Task details -
Whenever a line in the entries below contains the string "Given", copy that line.

Input -
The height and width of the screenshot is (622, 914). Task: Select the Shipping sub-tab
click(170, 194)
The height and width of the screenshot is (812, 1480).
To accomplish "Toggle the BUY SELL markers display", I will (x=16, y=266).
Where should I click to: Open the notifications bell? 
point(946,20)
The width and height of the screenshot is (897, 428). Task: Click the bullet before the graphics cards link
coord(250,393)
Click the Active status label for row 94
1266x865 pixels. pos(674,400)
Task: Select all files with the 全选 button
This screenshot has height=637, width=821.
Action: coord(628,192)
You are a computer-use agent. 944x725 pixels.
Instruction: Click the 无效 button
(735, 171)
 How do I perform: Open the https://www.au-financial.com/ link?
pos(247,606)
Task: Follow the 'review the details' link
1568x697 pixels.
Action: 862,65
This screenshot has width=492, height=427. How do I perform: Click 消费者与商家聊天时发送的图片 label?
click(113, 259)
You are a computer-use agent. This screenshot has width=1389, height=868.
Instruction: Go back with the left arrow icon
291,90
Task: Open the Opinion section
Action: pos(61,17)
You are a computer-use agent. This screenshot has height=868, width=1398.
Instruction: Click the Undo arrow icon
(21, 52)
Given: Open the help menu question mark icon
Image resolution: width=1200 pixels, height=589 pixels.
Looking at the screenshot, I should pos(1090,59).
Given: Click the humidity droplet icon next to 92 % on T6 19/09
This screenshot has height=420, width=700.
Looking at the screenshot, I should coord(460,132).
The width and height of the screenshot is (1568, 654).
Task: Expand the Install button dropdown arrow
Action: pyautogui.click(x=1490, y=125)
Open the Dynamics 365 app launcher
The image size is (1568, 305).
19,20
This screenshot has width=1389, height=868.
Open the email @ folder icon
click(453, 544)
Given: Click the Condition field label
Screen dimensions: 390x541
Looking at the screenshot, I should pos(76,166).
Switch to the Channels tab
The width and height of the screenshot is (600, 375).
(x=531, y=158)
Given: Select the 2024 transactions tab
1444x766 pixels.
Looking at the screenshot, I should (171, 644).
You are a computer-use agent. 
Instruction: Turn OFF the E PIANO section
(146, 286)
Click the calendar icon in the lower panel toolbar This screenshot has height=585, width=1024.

Exercise result -
Given: Open the help menu question mark icon
Given: Click the humidity droplet icon next to 92 % on T6 19/09
Given: Click the Condition field label
Given: Select the 2024 transactions tab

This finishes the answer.